__What you need to do__: Find the line with "This screenshot has width=1131, height=591." in the entries below, then reproduce it and every line after it down to and including the line with "Click the sort (가나다 정렬) icon", exactly.

__Provided records__:
:::::
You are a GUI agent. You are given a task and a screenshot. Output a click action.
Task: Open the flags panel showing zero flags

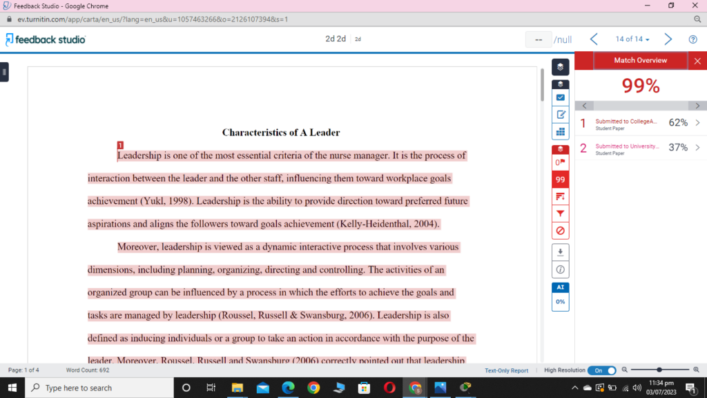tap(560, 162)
:::::
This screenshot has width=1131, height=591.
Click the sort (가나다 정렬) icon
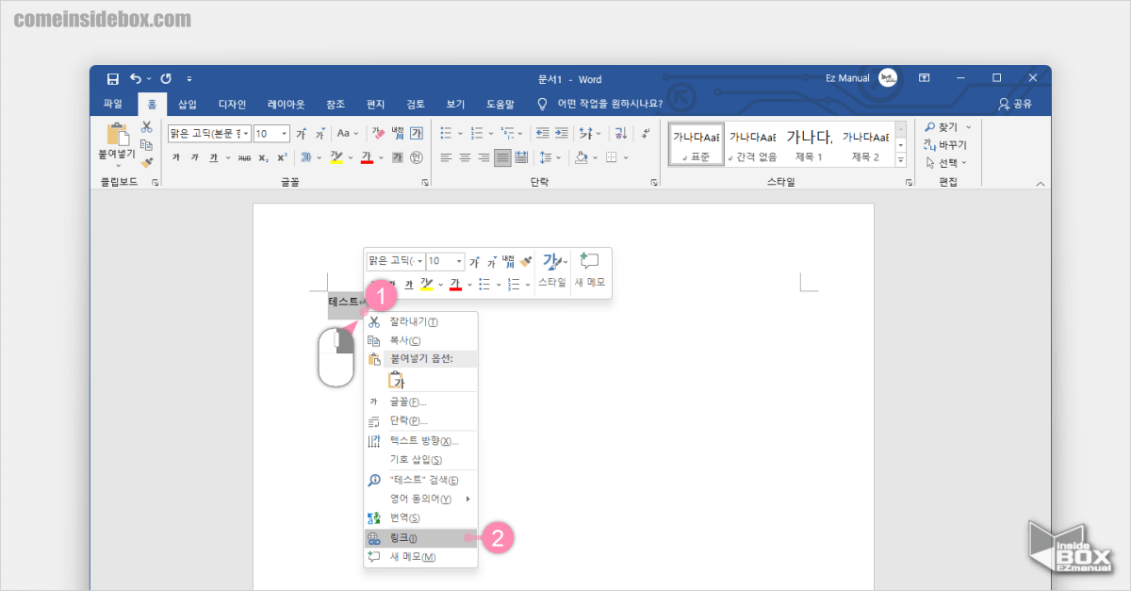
:::::
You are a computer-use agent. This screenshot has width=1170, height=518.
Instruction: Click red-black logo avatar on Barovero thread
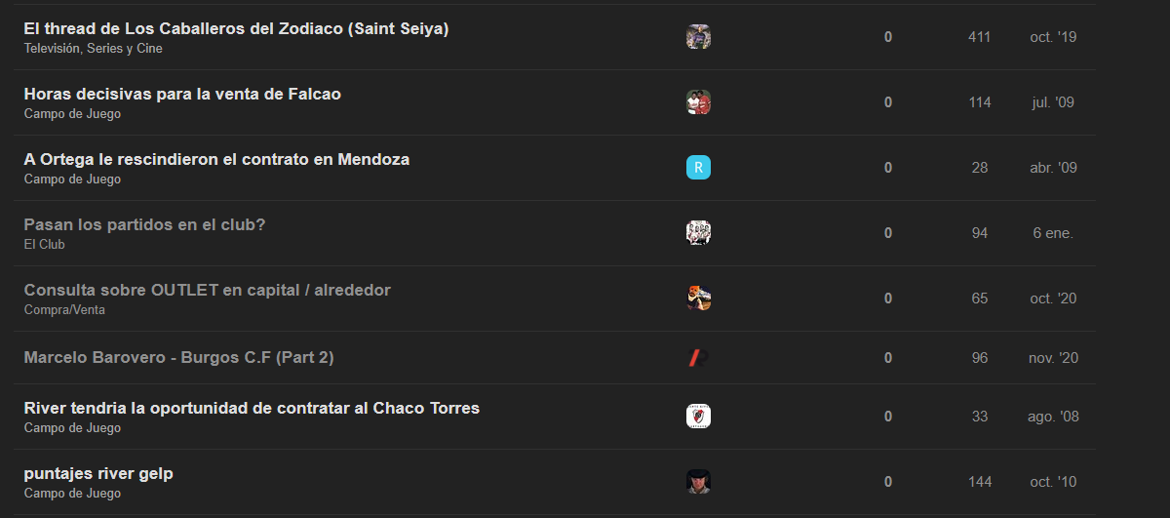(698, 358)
:::::
__Exercise result__:
This screenshot has width=1131, height=591.
Click the sort (가나다 정렬) icon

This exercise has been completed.